New Mexico may soon allow patients suffering from the savage wrath of opioid addiction to qualify for participation in the state’s medical marijuana program, reports the Santa Fe New Mexican.
Last week, a state advisory panel voted 5-to-1 in favor of adding “opiate abuse disorder” to the state’s list of qualified conditions – an action that some health professionals believe could begin to curb the addiction rates throughout the Land of Enchantment.
It is now up to the New Mexico Department of Health, specifically the state’s Health Secretary, Lynn Gallagher, to determine whether opioid addiction should be recognized as a legitimate medical condition. If she approves, thousands of New Mexicans would then be eligible to use medical marijuana to treat addiction – putting the program on the fast track to expand by more than 100 percent within the next year.
One of the leading endorsements for this proposed medical marijuana expansion came board member Dr. Laura Brown – an addiction specialist at the Santa Fe Recovery Center. She told the panel that out of all of the patients she has witnessed struggling with opioid addiction, “those who are using cannabis are doing better than those who are not.”
However, some officials are concerned that expanding the medicinal cannabis program in this manner would only give addicts a substitute habit. Yet Brown says the socioeconomic impact would be better for the community.
“Just imagine if [addicts] had access to cannabis and were able to kick their habits, how our state would change for the better,” Brown wrote in a statement. “Crime would go down, health care costs would diminish, overdose deaths would fall, and it would help our economy to flourish. Without the familial crisis of opiate dependence, New Mexico’s children would also be safer, families would be more stable.”

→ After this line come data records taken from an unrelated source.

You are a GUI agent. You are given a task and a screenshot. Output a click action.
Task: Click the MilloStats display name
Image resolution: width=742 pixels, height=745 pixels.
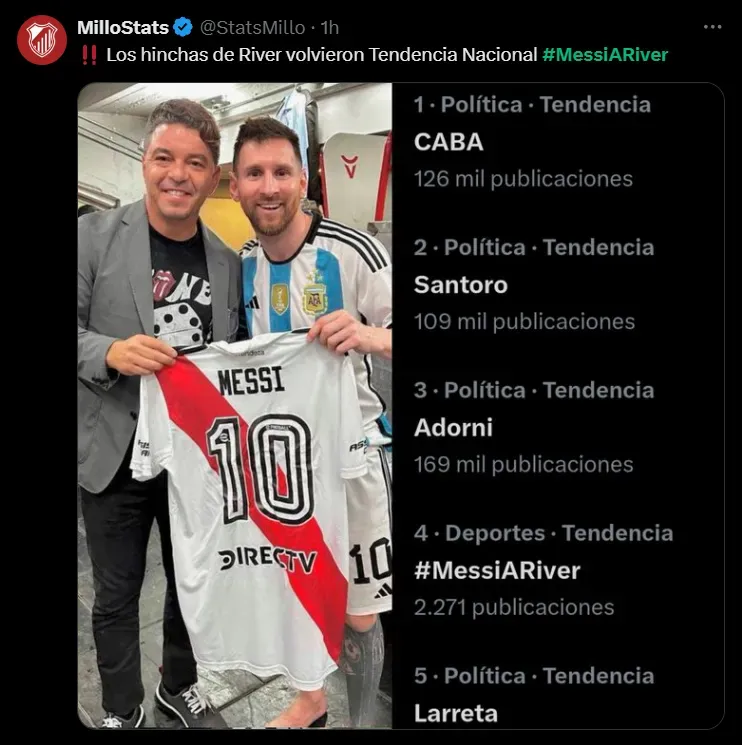point(123,28)
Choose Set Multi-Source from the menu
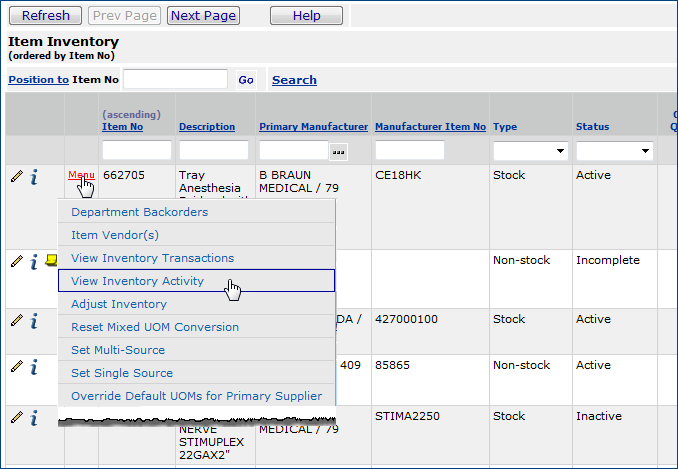 coord(118,350)
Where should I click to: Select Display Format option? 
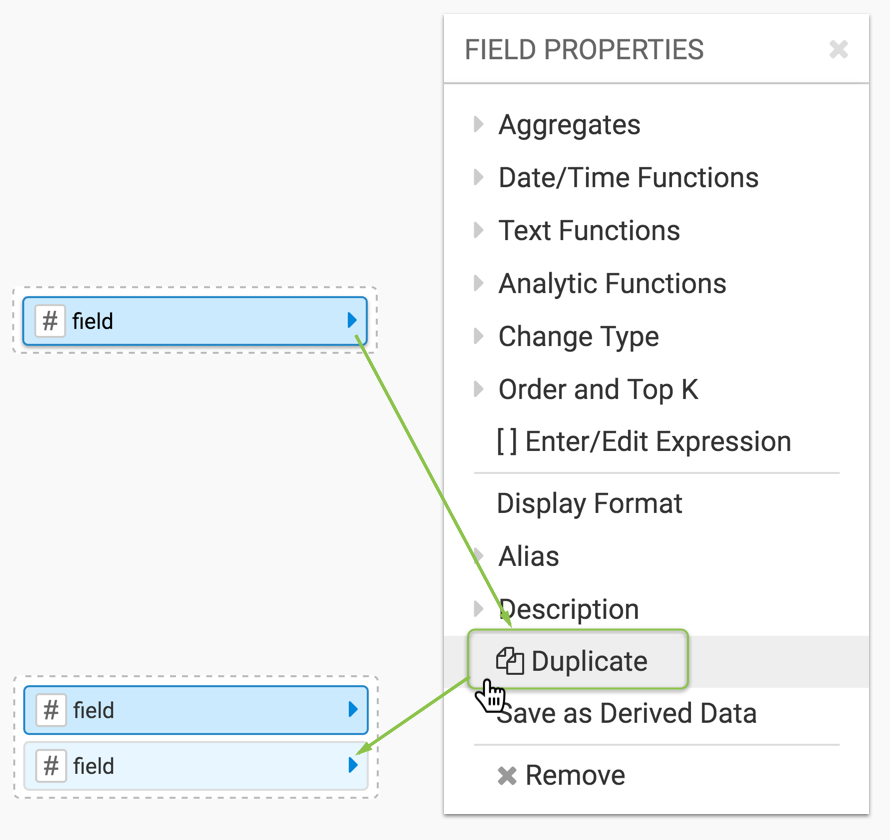[x=589, y=504]
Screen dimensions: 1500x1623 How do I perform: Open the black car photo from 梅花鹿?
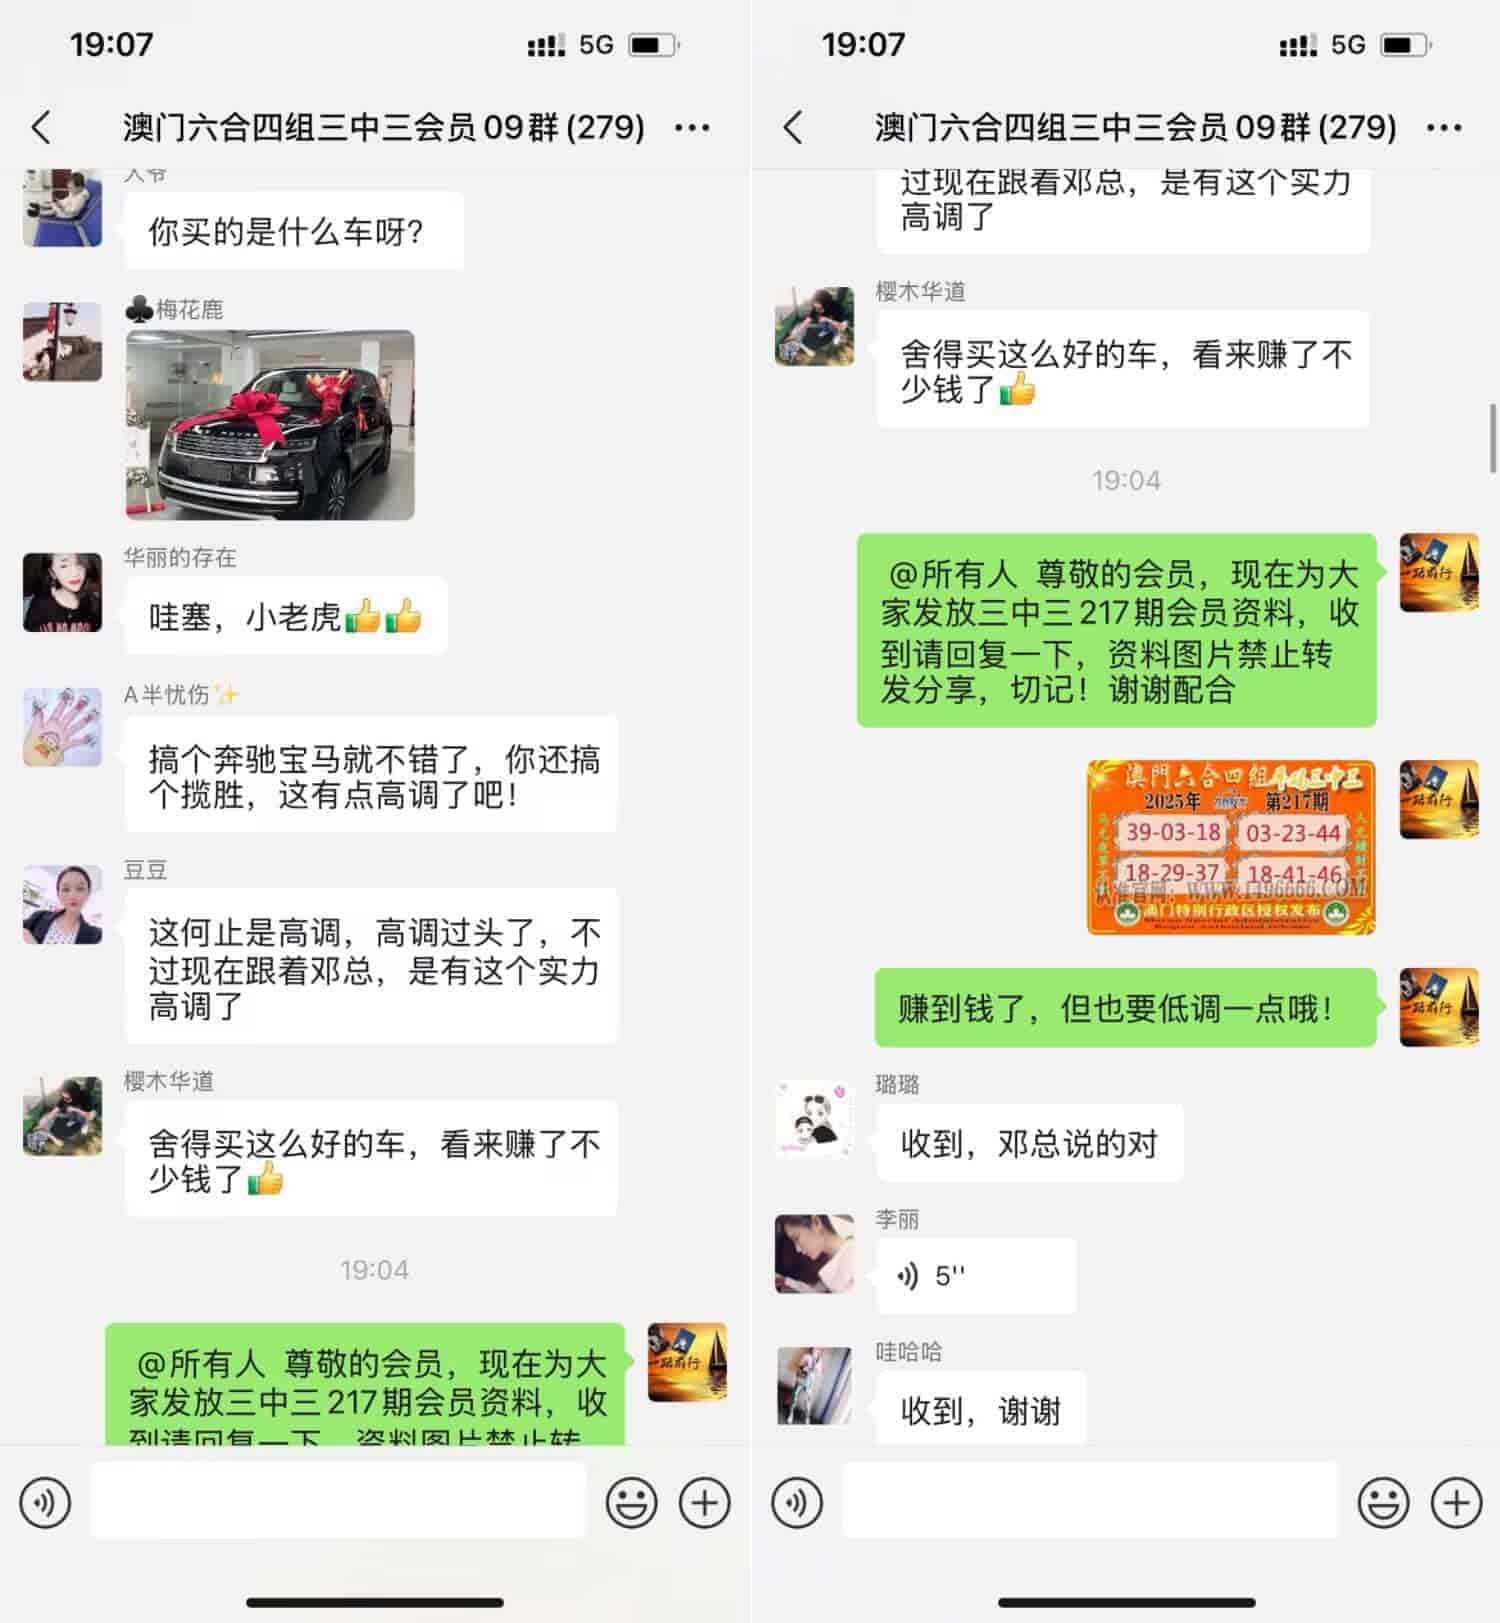(x=270, y=425)
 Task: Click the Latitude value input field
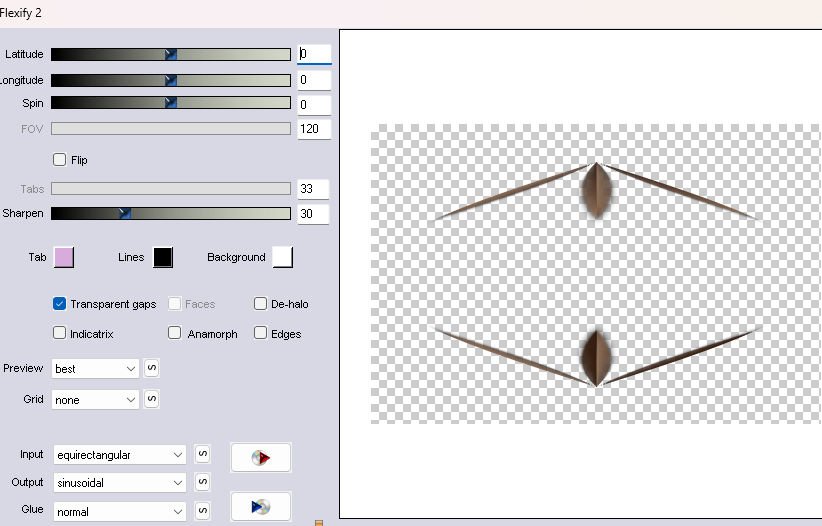click(x=313, y=54)
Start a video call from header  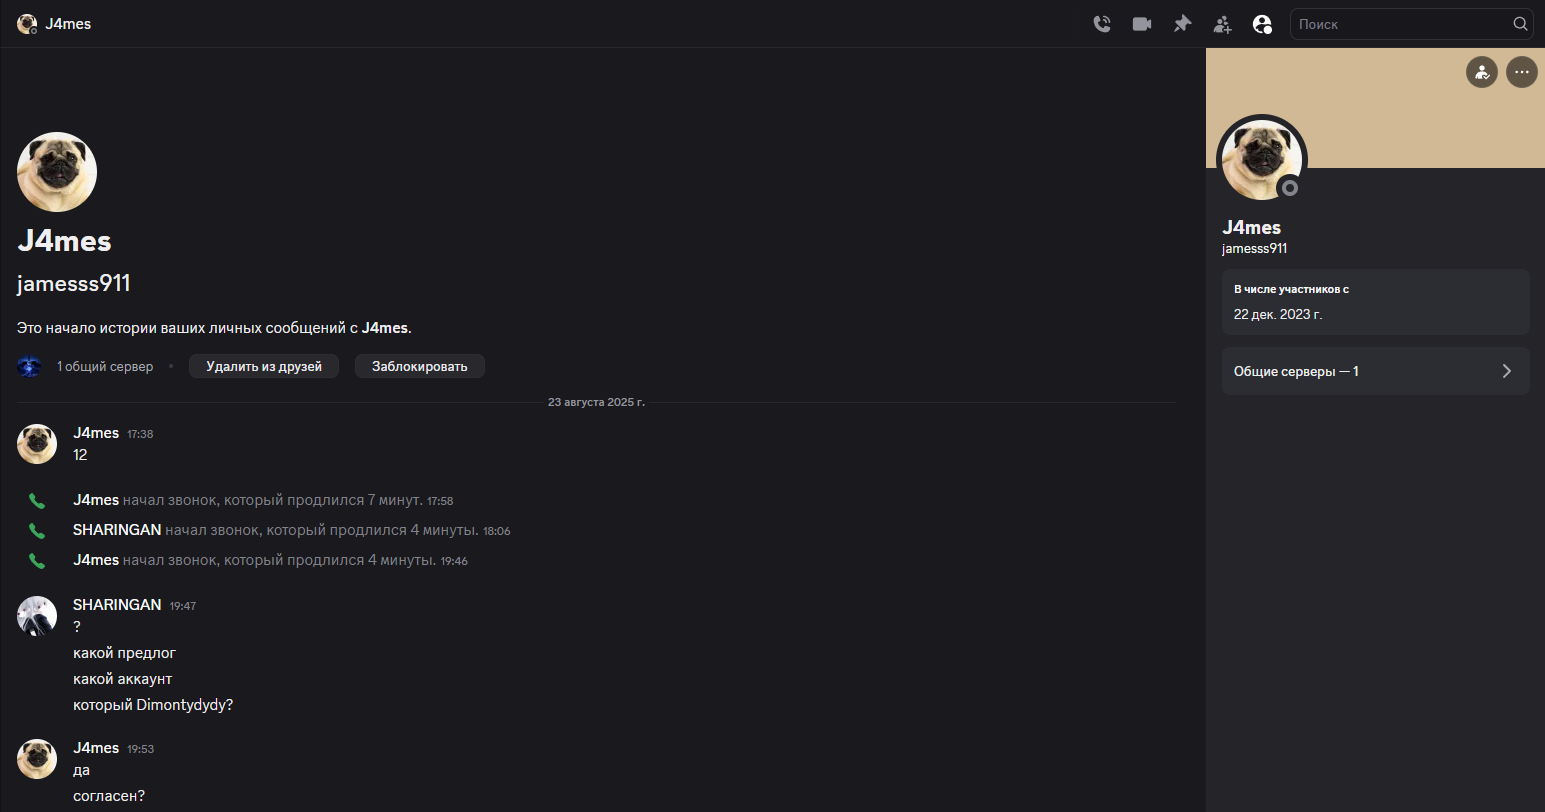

In 2015, a study published in the journal Drug and Alcohol Dependence found that opioid addicted patients had an easier time undergoing treatment programs when they had the freedom to use cannabis.
“Participants who smoked marijuana had less difficulty with sleep and anxiety and were more likely to remain in treatment as compared to those who were not using marijuana, regardless of whether they were taking dronabinol or placebo,” the study authors wrote.
Furthermore, some of the latest data shows that opioid use is down in states that have legalized marijuana for medicinal purposes. A study published in Health Affairs finds “the use of prescription drugs for which marijuana could serve as a clinical alternative fell significantly, once a medical marijuana law was implemented.”